→ ASSIGNMENT
Would you copy every line of the listing below that includes the word "will"?

→ DATA SUPPLIED

----------

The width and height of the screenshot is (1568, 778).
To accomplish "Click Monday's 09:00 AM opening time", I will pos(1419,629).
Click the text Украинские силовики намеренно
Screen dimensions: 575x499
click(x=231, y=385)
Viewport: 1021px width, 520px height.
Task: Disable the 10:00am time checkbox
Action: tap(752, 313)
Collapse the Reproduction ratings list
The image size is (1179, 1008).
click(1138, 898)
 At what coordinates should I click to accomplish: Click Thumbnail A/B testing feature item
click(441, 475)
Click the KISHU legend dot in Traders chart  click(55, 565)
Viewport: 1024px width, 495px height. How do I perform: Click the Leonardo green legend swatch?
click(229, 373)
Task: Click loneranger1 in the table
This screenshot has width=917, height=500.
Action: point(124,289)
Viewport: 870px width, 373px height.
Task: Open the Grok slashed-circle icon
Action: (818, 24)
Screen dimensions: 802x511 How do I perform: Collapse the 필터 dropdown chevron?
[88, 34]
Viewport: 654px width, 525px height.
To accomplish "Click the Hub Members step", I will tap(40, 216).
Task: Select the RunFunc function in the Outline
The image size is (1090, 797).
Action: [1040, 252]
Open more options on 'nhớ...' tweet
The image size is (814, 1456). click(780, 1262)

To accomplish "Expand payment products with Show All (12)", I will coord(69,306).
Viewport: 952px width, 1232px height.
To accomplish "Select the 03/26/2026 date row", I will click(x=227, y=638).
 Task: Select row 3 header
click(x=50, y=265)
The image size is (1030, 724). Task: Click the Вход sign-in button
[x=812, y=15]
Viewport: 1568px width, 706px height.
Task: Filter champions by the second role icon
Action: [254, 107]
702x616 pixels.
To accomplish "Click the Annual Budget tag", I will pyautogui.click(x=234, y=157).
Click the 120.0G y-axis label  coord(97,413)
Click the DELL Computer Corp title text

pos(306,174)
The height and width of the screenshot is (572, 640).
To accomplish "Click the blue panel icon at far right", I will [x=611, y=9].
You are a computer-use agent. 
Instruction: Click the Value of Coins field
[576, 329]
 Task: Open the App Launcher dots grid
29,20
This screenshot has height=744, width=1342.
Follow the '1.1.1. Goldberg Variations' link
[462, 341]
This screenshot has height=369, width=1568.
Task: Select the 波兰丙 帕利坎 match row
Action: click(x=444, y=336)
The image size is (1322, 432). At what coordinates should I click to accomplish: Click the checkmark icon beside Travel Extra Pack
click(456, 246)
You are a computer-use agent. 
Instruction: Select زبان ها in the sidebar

----------

→ TASK ANSWER
To accomplish "Click Monday's 09:00 AM opening time", I will pos(1419,629).
To accomplish "Click the Hub Members step", I will tap(40, 216).
To accomplish "Expand payment products with Show All (12)", I will coord(69,306).
To accomplish "Select the 03/26/2026 date row", I will click(x=227, y=638).
To accomplish "Click the Annual Budget tag", I will pyautogui.click(x=234, y=157).
To accomplish "Click the blue panel icon at far right", I will [x=611, y=9].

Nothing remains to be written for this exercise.